Mona_Jalal · August 24, 2021, 3:37am

I am confused as to why we want to feed an image to a set of stacked resnet blocks versus feeding it to a bunch of convolutional blocks as we do so traditionally?

Also, how should we stack resnet blocks to each other? Is there any code sample or paper that does this?

I drew this diagram for illustration:

ptrblck · August 24, 2021, 4:15am

Wouldn’t this be the classical ResNet architecture as seen e.g. here?
Depending on the flavor of the ResNet you could be using Bottleneck or BasicBlock as part of the “ResNet Blocks”.

Mona_Jalal · August 24, 2021, 4:17am

I am actually not sure what is meant by “ResNet block” here.
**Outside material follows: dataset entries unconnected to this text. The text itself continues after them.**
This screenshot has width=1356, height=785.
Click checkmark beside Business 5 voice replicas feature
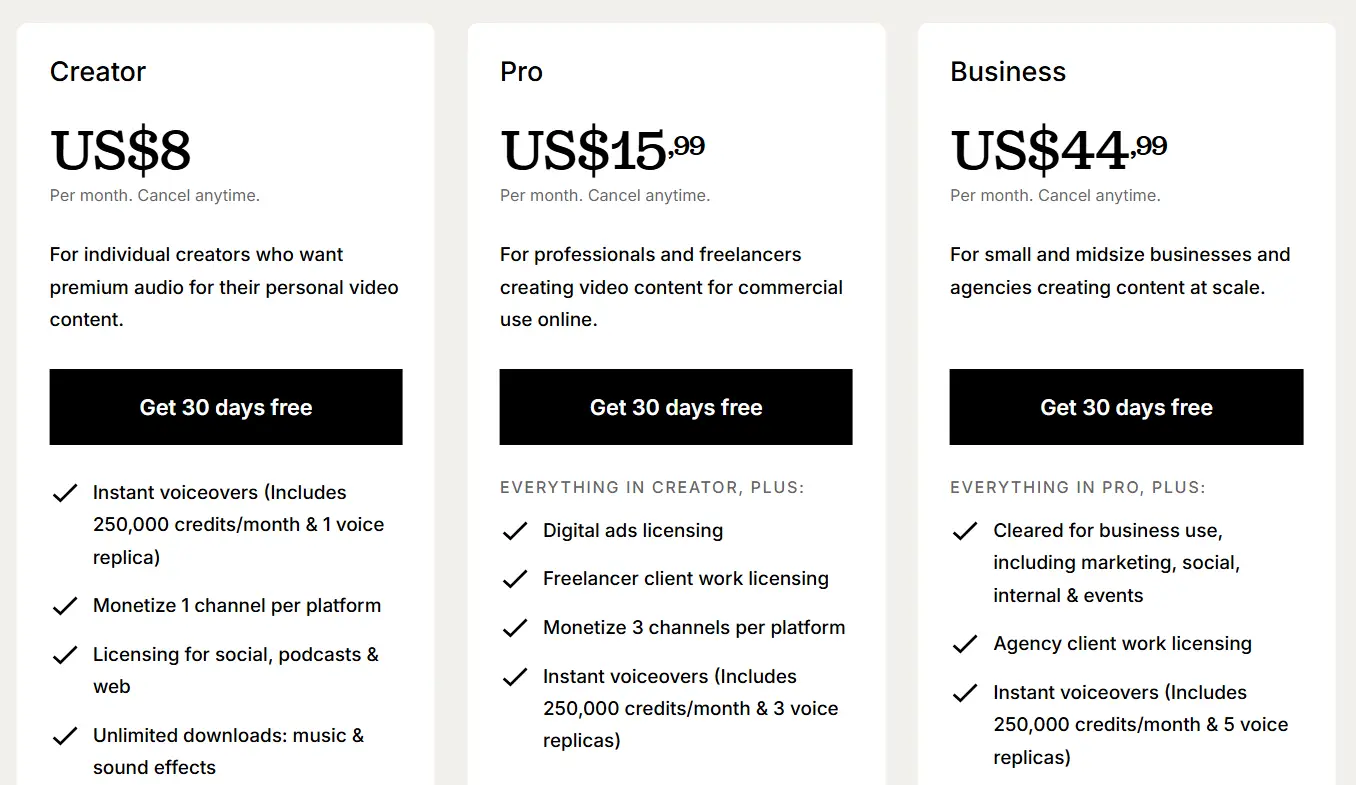click(x=965, y=693)
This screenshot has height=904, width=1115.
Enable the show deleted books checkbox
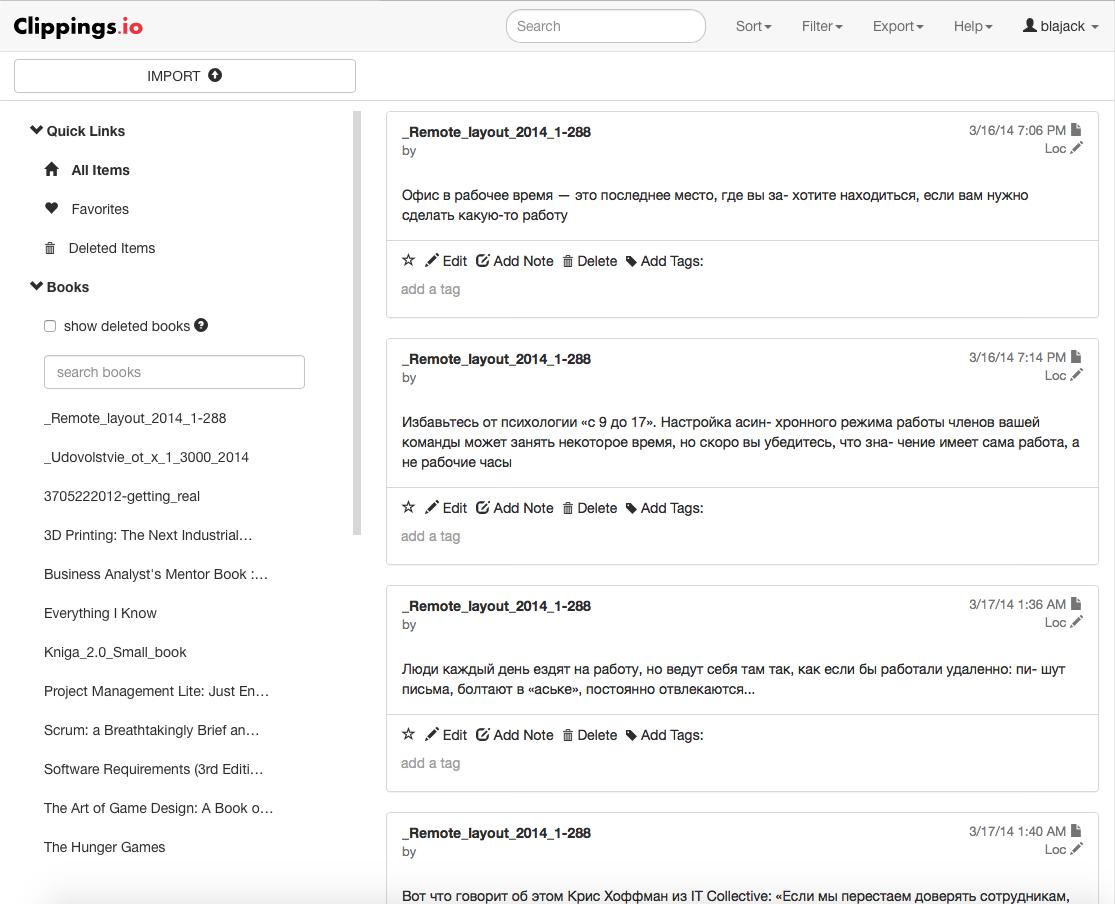(50, 326)
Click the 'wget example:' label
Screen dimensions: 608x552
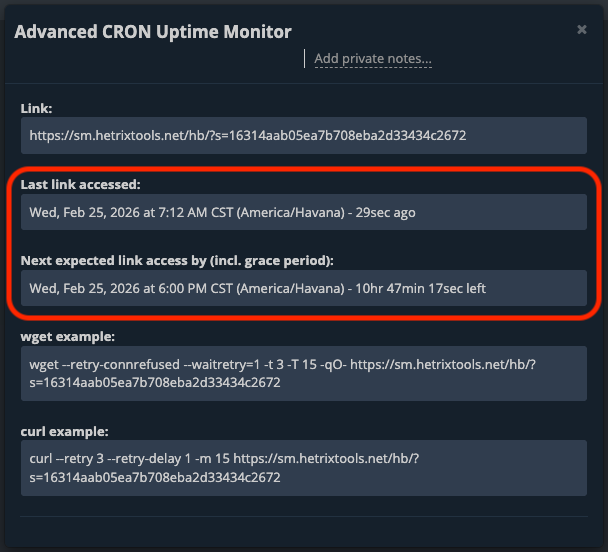(x=68, y=337)
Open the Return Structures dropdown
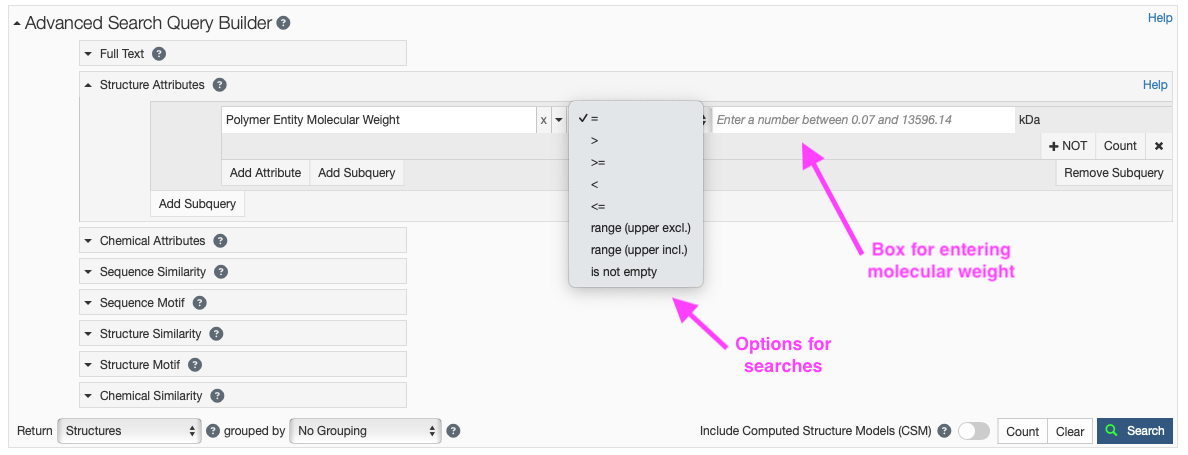 129,431
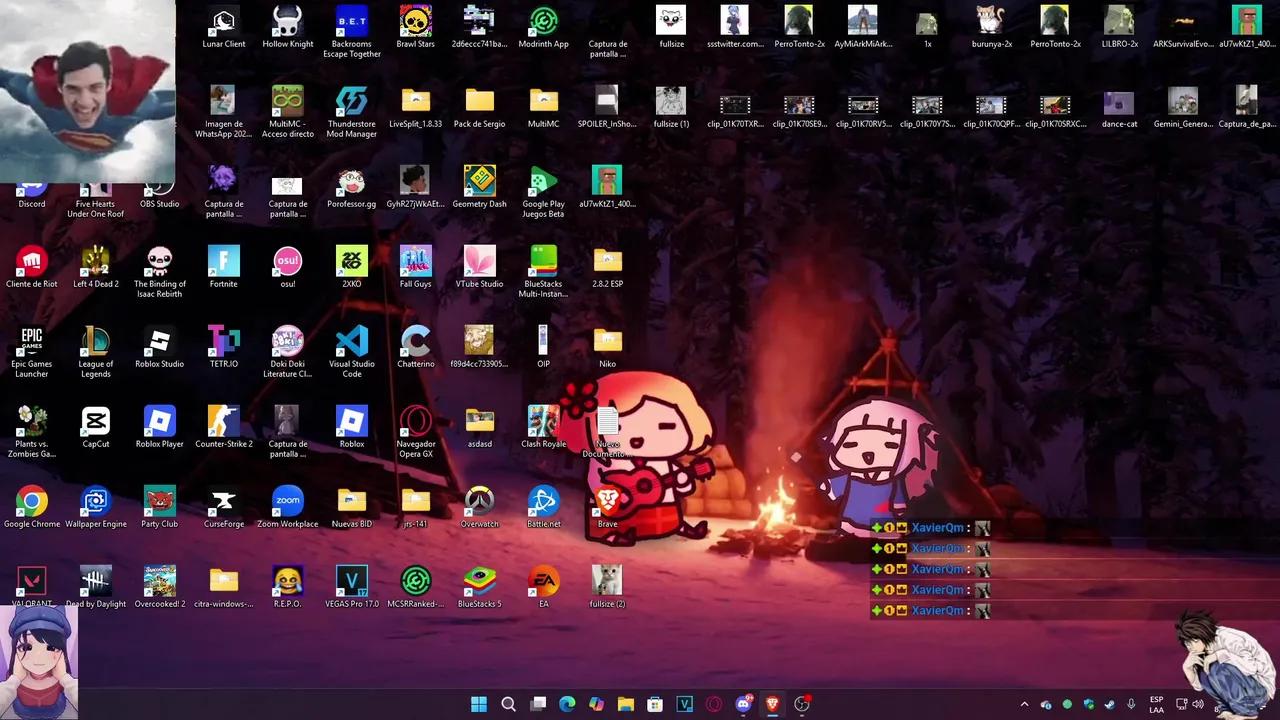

ptrblck · August 24, 2021, 4:19am

If this model is taken from another research paper, I would expect a definition of the “ResNet Block”, but my best guess would be e.g.:

model = models.resnet18()
print(model.layer1)
> Sequential(
  (0): BasicBlock(
    (conv1): Conv2d(64, 64, kernel_size=(3, 3), stride=(1, 1), padding=(1, 1), bias=False)
    (bn1): BatchNorm2d(64, eps=1e-05, momentum=0.1, affine=True, track_running_stats=True)
    (relu): ReLU(inplace=True)
    (conv2): Conv2d(64, 64, kernel_size=(3, 3), stride=(1, 1), padding=(1, 1), bias=False)
    (bn2): BatchNorm2d(64, eps=1e-05, momentum=0.1, affine=True, track_running_stats=True)
  )
  (1): BasicBlock(
    (conv1): Conv2d(64, 64, kernel_size=(3, 3), stride=(1, 1), padding=(1, 1), bias=False)
    (bn1): BatchNorm2d(64, eps=1e-05, momentum=0.1, affine=True, track_running_stats=True)
    (relu): ReLU(inplace=True)
    (conv2): Conv2d(64, 64, kernel_size=(3, 3), stride=(1, 1), padding=(1, 1), bias=False)
    (bn2): BatchNorm2d(64, eps=1e-05, momentum=0.1, affine=True, track_running_stats=True)
  )
)

Mona_Jalal · August 24, 2021, 4:21am

Thanks a lot for your response. Just checking if is this your definition of “ResNet block” as well?

https://d2l.ai/chapter_convolutional-modern/resnet.html

ptrblck · August 24, 2021, 4:25am

The figure would represent the BasicBlock.